Thursday, April 18, 2013

a knife-thrower, unruly satanists, and cuban rebels




the Girl on the Bridge: (2000. dir: Patrice Leconte) This is a romantic fantasy for men suffering midlife crisis. Sex, for which Gabor (Daniel Auteuil, mesmerizing as always) seems to have lost the knack, is replaced by the throwing of knives at a nubile, writhing, highly-sexed and much younger woman who eventually forgoes her emotionally unsatisfying but passionately constant sex life in order to devote herself to life as his pin-cushion. The girl in question is played with oh-so-French-innocent-but-really-not charm by pop-star/actress/WAG Vanessa Paradis.

Calling it a venture in Style-over-Substance is misleading in two ways: first, it suggests there is some substance in it to be overshadowed, and secondly, the style is accomplished so gorgeously and with such charm that to many, the cotton-candy-melt-in-your-mouth emptiness at its core will surely not matter. In some slight, unpretentious way, it pretends to be an examination of the wily workings of Luck as a force in our lives, but, with an insouciant, Gallic wave of the hand, it does not really care. (Its single "insight": "Find your soul-mate; there you will find your luck.")

For a truly fascinating examination of the vagaries of fortune, I highly recommend Juan Carlos Fresnadillo's Intacto from around the same time.


Drive Angry: (2011. dir: Patrick Lussier) I tend to enjoy Nicolas Cage when he's being droll, turning away when he gets serious. If I'm going to watch him as an action hero, he's damn well going to be returning from the dead with a demon-accountant on his trail, looking to save his infant grand-daughter from Satanists who want to sacrifice her at the next full moon. And, hey! Here's that movie!

It's got beautiful old muscle cars, all of which get utterly destroyed, and it's got the silliest violence you'll ever see, including one protracted shoot-out that happens DURING a similarly protracted sex act. Strangely, it's also got stand-up performances: Amber Heard, for one, is very good as the formidable side-kick. William Fichtner and Billy Burke are kind of brilliant as, respectively, the Hellish Accountant and the Evil Satanist Cult-Leader (who, in an inspired choice, talks with a Cajun accent, which always makes an evil cult-leader sexier). Tom Atkins is on hand for a few scenes, too, as the cop in over his head.

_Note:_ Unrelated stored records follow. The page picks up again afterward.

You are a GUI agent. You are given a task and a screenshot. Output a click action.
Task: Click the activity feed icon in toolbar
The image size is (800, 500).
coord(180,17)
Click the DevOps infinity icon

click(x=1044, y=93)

Outside of that, it's a lot of explosions and gratuitous maimings and bare-legged sexy girls.


*SPOILER ALERT*

We Were Strangers: (1949. dir: John Huston) It might have been an examination of how well-intentioned rebels descend into the same evils as the fascist regimes they fight, and Huston does dip a toe or two into those interesting and muddy waters. On the whole, though, it is far too respectful of its subject to be successful as a movie, its subject being Cuban rebels fighting a burgeoning dictatorship in the pre-Castro '30s. The acting is good: John Garfield, Jennifer Jones, Pedro Armendariz, Gilbert Roland, and the dark, noir-chiaroscuro lighting is terrific. The script is only fair-to-middlin', and in the end, takes itself too seriously. These poor kids spend the whole movie digging a tunnel into a graveyard and kill a well-loved national figure in order to pull a Guy Fawkes at the funeral, taking the President and the whole cabinet, too, only to find the funeral is moved to a different city and the best-laid schemes of mice and men gang aft agley. The most interesting roads the film might have trodden are the ones it did not; the road it did take ends in predictable machine-gun fire and a sappy Tom-Joadish speech forced on poor Jennifer Jones which sounds very much like it was written by Barton Fink.

Movie trivia time: They say that Lee Harvey Oswald watched it some six weeks before the fateful day in Dallas. They also say that Huston's first choice for the female lead, a Cuban girl named "China" Valdez for her "slanted eyes", was allegedly the unknown starlet Marilyn Monroe, whom he would cast more aptly in his next film, the Asphalt Jungle.